Proteste israeliane: lo scontro tra differenti visioni di insediamento coloniale

Apr 12, 2023 | Notizie, Riflessioni

di Mohamad Kadan,

Al-Jazeera, 12 aprile 2023.   

Le manifestazioni che durano da settimane in Israele riflettono il conflitto all’interno di una società di coloni su come gestire la ‘minaccia demografica’ indigena.

Una manifestazione contro il Primo Ministro israeliano Benjamin Netanyahu e il piano di revisione giudiziaria del suo governo. Tel Aviv, 1° aprile 2023 [Reuters/Ronen Zvulun]

Sono passate due settimane da quando il Primo Ministro israeliano Benjamin Netanyahu ha rinviato il controverso processo di riforma giudiziaria introdotto dal suo gabinetto. Il ritardo non ha avuto l’effetto desiderato e le proteste contro il suo governo sono continuate. Sabato, centinaia di migliaia di israeliani hanno manifestato, chiedendo che la proposta di legge venga eliminata del tutto.

Nei media occidentali, lo stallo di settimane tra i manifestanti sostenuti dall’opposizione israeliana e la coalizione di Netanyahu, composta da partiti di estrema destra e ultrareligiosi, è stato presentato come uno scontro tra i sostenitori della democrazia e le forze del fascismo.

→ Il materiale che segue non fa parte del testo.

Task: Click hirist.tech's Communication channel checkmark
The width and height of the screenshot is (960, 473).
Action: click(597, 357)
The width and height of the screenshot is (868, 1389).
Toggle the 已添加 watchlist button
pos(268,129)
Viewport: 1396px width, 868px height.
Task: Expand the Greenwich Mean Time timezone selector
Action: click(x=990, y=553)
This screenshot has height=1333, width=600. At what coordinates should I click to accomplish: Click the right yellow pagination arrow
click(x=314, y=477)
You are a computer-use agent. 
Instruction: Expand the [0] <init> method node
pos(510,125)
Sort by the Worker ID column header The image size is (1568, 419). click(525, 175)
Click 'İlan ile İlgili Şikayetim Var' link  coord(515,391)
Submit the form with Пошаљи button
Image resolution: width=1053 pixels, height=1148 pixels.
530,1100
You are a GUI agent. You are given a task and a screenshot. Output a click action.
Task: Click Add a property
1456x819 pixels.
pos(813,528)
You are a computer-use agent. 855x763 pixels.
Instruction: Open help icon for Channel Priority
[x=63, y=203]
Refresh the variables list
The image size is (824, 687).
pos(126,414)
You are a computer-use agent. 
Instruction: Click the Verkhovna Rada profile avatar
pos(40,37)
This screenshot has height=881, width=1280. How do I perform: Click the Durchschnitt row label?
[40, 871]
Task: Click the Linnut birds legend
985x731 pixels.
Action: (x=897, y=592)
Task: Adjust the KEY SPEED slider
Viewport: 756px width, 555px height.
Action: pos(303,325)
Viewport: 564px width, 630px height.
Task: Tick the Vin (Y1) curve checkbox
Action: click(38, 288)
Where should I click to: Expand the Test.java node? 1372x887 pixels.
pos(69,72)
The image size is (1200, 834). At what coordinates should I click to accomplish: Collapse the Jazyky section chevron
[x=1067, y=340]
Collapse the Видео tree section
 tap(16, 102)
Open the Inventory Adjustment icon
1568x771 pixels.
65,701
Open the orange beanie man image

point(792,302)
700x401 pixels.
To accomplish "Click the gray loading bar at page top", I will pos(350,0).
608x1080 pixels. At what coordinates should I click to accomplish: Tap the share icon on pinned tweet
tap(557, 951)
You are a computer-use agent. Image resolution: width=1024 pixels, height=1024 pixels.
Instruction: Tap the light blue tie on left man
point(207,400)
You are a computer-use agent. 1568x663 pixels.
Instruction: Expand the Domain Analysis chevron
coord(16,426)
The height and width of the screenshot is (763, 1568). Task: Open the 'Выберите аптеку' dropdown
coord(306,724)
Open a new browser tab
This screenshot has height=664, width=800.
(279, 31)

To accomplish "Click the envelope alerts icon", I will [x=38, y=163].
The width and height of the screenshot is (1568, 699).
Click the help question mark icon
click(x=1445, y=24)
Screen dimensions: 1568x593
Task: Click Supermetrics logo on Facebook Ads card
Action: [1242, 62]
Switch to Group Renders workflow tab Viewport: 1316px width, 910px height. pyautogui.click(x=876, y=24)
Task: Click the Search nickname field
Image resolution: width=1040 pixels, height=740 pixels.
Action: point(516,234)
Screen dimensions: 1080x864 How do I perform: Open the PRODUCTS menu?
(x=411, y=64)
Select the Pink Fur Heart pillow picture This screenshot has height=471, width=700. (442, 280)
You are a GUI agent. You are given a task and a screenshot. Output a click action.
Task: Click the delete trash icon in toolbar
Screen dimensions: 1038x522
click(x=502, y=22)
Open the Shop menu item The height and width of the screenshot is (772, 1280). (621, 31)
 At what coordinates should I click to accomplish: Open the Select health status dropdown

Ma uno sguardo più attento alle motivazioni dei manifestanti e dell’establishment da una parte e del governo di estrema destra dall’altra, rivela l’ansia israeliana per la percezione di una ‘minaccia demografica’ palestinese e una lotta tra due approcci diversi per affrontarla.

Contenere la ‘minaccia demografica’

L’obiettivo del movimento sionista è sempre stato la colonizzazione di tutta la Palestina storica. Ma lo sforzo delle forze sioniste di ottenere il controllo di tutte le terre palestinesi, ha sempre incontrato una sfida importante: la demografia. La popolazione palestinese era fin dall’inizio la maggioranza all’interno dei confini della Palestina, per cui, nel tentativo di creare uno stato, i sionisti hanno condotto una brutale campagna di pulizia etnica, uccidendo 15.000 palestinesi ed espellendone con la forza almeno 750.000 tra il 1947 e il 1949.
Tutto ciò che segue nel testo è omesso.